I was talking to a friend of mine yesterday about she always felt really self conscious growing up about money, how her mom made her feel so bad that they couldn't afford the things she wanted, and how it made her feel poor as a kid, and you know Mr. E never had a lot of money growing up either since he had aproximately nine hundred and eighty seven siblings, but he never really felt it, and he thought it was because his parents never made him feel shitty about it. They told him all the time he couldn't have $100 sneakers but they never made him feel guilty about the fact that he was asking for them or that they couldn't afford them. They never made him feel like an asshole for asking. My parents never bought me anything I wanted either, everyone else had an Esprit bag and I had my old backpack from the year before and it killed me to be so hideously uncool, but it wasn't because they didn't have the money, it was because they thought it was stupid to buy something new if I already had a perfectly good backpack. And the thing is, they never made me feel bad about asking for stuff either, but it had nothing to do with money. It was because they felt completely and totally justified in saying no. My mom thought I didn't need that bag and my mom was never wrong. Never is, never has been, never will be, at least in her own mind.
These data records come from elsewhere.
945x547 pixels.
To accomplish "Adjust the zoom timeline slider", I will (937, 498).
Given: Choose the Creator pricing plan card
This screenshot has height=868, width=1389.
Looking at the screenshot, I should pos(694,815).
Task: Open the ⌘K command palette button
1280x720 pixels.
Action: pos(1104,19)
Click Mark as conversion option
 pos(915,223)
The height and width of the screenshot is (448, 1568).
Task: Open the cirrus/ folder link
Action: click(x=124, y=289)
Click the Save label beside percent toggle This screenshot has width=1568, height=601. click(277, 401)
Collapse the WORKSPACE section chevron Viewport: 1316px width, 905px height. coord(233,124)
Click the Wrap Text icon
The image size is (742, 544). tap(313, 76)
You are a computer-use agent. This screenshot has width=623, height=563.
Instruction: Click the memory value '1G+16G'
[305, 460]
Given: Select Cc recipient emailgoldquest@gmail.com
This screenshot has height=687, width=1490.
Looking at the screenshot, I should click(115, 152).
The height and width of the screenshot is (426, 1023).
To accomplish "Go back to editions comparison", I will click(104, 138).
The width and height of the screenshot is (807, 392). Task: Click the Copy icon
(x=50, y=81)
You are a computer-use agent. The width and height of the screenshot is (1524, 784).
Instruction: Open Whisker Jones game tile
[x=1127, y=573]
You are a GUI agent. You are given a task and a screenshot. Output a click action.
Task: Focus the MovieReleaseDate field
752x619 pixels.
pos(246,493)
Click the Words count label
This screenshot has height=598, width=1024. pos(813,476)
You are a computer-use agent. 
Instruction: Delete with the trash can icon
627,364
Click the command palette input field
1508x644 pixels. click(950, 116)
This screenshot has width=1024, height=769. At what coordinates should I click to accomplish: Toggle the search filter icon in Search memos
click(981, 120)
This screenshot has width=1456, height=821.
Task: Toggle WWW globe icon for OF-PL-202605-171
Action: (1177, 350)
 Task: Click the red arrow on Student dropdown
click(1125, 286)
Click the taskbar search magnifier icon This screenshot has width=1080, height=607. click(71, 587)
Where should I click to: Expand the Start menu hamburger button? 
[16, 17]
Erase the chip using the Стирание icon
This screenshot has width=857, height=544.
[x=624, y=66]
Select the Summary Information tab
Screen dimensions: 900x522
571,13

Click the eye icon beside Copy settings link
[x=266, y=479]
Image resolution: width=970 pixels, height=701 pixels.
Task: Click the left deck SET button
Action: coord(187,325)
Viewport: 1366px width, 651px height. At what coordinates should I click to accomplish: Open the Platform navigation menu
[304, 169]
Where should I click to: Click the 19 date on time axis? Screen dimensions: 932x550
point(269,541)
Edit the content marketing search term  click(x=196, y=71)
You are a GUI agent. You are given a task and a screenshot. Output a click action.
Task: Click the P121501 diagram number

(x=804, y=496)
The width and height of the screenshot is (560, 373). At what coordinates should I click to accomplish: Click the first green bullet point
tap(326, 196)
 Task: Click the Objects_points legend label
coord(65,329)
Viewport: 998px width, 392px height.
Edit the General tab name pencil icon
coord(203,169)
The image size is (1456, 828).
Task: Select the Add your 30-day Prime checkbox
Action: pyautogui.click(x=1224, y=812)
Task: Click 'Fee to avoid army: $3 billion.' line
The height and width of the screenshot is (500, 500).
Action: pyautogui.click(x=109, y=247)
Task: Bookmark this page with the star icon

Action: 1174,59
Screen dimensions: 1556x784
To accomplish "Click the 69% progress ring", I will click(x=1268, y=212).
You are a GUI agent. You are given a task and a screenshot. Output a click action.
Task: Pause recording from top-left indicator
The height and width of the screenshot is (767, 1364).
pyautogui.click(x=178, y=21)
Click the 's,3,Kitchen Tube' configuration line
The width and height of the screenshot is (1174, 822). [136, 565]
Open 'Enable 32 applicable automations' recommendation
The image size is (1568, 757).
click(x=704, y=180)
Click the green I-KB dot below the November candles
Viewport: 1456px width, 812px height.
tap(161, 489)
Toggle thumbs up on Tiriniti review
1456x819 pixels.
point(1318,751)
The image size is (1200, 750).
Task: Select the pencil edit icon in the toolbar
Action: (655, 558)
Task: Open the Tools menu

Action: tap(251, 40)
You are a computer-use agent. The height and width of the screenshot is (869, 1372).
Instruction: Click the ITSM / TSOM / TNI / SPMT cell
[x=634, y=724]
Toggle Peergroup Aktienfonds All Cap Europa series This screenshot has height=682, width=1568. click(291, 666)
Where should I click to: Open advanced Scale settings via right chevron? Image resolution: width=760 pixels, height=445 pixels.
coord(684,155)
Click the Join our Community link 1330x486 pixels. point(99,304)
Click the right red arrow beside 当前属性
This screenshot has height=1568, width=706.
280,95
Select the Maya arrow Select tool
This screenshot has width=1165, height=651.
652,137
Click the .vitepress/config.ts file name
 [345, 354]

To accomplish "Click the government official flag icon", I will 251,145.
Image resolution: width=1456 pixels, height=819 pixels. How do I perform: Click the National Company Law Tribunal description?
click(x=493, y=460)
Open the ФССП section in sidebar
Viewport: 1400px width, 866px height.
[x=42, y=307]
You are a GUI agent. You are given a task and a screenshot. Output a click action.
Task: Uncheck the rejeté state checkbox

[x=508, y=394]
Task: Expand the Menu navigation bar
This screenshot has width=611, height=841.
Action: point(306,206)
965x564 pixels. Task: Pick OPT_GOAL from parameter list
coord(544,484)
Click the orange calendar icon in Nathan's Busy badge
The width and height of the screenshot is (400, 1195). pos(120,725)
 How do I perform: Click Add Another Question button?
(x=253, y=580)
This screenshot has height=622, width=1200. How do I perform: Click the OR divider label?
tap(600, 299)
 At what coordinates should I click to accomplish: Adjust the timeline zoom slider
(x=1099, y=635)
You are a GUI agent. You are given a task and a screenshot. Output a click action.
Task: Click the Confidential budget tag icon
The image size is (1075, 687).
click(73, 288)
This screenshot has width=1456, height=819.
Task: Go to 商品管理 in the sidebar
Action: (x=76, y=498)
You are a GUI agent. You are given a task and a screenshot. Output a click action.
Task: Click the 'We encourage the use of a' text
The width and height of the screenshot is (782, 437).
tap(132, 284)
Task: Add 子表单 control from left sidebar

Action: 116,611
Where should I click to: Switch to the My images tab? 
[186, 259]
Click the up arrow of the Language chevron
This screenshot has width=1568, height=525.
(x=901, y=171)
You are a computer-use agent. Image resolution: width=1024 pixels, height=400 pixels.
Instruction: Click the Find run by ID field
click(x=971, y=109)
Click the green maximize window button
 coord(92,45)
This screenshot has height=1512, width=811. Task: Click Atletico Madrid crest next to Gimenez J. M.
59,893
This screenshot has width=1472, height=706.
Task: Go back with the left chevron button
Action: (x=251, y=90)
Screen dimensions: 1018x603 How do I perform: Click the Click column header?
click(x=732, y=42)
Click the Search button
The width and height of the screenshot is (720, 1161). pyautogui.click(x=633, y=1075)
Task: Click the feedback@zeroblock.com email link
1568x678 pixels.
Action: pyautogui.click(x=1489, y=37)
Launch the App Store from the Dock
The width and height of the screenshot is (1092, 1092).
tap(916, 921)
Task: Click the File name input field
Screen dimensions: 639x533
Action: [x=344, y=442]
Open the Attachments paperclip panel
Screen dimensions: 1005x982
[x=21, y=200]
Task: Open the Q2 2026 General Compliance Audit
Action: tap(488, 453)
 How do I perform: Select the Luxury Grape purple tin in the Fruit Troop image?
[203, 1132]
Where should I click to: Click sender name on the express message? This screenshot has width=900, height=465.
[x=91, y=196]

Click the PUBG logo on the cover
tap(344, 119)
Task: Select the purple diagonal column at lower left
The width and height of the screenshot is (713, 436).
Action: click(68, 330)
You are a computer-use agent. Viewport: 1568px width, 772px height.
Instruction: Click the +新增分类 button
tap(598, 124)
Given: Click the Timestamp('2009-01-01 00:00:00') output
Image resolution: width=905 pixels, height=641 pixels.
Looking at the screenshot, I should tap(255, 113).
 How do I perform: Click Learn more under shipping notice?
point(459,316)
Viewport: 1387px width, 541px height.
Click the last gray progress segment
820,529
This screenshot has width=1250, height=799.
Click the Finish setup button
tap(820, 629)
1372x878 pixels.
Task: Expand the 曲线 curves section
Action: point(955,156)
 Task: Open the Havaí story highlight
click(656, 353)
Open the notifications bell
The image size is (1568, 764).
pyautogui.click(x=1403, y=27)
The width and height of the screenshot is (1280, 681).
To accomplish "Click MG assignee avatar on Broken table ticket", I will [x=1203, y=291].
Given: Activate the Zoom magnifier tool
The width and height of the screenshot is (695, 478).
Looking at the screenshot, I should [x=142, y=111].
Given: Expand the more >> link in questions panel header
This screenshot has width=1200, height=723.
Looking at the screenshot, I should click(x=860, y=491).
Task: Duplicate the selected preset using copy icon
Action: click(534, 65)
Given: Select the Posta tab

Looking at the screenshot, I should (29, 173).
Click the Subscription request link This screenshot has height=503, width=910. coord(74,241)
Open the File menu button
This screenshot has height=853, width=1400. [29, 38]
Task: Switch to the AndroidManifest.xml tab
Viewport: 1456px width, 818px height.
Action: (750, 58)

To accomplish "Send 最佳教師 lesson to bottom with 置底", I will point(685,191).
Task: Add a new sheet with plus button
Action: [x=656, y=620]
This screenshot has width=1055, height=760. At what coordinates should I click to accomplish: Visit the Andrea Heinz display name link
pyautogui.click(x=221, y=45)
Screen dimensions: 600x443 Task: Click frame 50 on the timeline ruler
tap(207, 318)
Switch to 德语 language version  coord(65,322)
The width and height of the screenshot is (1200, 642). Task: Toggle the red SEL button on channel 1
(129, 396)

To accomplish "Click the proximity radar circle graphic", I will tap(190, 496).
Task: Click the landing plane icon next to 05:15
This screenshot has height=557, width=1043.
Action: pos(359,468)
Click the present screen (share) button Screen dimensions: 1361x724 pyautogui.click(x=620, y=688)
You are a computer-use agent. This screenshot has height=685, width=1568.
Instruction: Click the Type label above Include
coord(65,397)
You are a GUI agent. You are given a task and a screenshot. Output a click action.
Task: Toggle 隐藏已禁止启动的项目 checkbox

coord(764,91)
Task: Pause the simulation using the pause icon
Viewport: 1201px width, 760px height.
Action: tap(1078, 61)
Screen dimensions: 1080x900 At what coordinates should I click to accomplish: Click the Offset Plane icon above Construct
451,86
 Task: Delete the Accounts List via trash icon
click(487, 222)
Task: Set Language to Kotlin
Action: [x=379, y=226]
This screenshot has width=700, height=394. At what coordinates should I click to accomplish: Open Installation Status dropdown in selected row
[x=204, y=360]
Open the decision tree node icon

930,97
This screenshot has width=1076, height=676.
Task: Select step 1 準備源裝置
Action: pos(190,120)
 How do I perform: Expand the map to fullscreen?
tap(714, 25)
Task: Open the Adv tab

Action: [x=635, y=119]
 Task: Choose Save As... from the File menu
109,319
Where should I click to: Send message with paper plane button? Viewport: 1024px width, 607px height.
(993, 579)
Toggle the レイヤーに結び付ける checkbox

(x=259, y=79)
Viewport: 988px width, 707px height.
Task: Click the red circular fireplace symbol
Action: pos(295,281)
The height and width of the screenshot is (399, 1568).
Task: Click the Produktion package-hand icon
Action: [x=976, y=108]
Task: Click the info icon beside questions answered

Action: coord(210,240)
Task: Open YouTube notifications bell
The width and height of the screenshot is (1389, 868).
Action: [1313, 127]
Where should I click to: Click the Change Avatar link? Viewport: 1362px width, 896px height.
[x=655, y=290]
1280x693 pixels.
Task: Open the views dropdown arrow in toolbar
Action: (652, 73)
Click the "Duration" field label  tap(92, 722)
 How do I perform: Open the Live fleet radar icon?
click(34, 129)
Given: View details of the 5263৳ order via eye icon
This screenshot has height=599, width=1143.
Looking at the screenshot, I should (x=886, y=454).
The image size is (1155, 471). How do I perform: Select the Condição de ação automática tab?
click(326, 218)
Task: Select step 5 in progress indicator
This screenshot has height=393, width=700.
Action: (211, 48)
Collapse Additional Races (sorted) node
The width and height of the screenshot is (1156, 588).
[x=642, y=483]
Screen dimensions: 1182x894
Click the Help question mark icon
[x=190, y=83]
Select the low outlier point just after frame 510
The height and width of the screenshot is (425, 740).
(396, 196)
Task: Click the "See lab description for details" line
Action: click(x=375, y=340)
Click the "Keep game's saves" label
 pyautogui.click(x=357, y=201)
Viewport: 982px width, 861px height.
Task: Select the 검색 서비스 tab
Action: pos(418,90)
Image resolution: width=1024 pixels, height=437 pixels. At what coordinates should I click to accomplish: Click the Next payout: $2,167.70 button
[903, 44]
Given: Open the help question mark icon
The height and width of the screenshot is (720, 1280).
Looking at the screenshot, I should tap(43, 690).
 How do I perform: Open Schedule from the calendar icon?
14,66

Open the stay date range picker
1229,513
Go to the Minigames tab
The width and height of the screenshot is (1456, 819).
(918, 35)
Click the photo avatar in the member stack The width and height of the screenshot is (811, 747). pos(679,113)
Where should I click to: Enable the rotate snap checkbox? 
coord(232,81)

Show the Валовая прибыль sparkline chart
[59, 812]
I don't think my mother has ever had a moment of self doubt in her entire life. I don't think she ever feels bad about how she treats people or wonders if she should lay off a little. I really don't. It's just odd to me that a $15 Esprit bag could have made me so happy and so much less stressed out about school and yet it never even occured to my mom that maybe she was wrong, maybe she should buy me something I didn't need, just because. Maybe she shouldn't call her pregnant daughter from across the world and tell her that what she's doing isn't good enough when a lot of times she's just getting by, doing the best she can, and sometimes that comes from a box. And unfortunately I don't know that there's a conversation in the world, at least not one that I'm capable of having, that would ever make my mom think twice about some of this stuff that she does or says to me. She is who she is and she never wonders if that's ok.

I was talking to Mr. E about this last night and what I would really love to say to my mom is this. I would love to tell her that I am the type of person who has to work every single minute of every single day to let go. I've been trying to be more chill my entire fucking life. I have the people around me in my life because they are the people who tell me to relax, that it doesn't matter, that I don't need to research cakes from around the world and grind my own organic wheat and raise my own chickens, that I am still a good person if I don't push harder, run faster, do more and more and more. There's no one in the world harder on me than I am on myself and the last thing in the world I need is another voice telling me that I'm not good enough. The one I hear every day in my own head is loud enough.

1 comment:

Jennette Fulda said...

My mom's mom was kind of like that too and it made my mom especially careful not to be judgmental of me growing up. So maybe you can do the same and learn from your mom's mistakes to become an even better mother. Then you can screw you kid up in completely new ways :)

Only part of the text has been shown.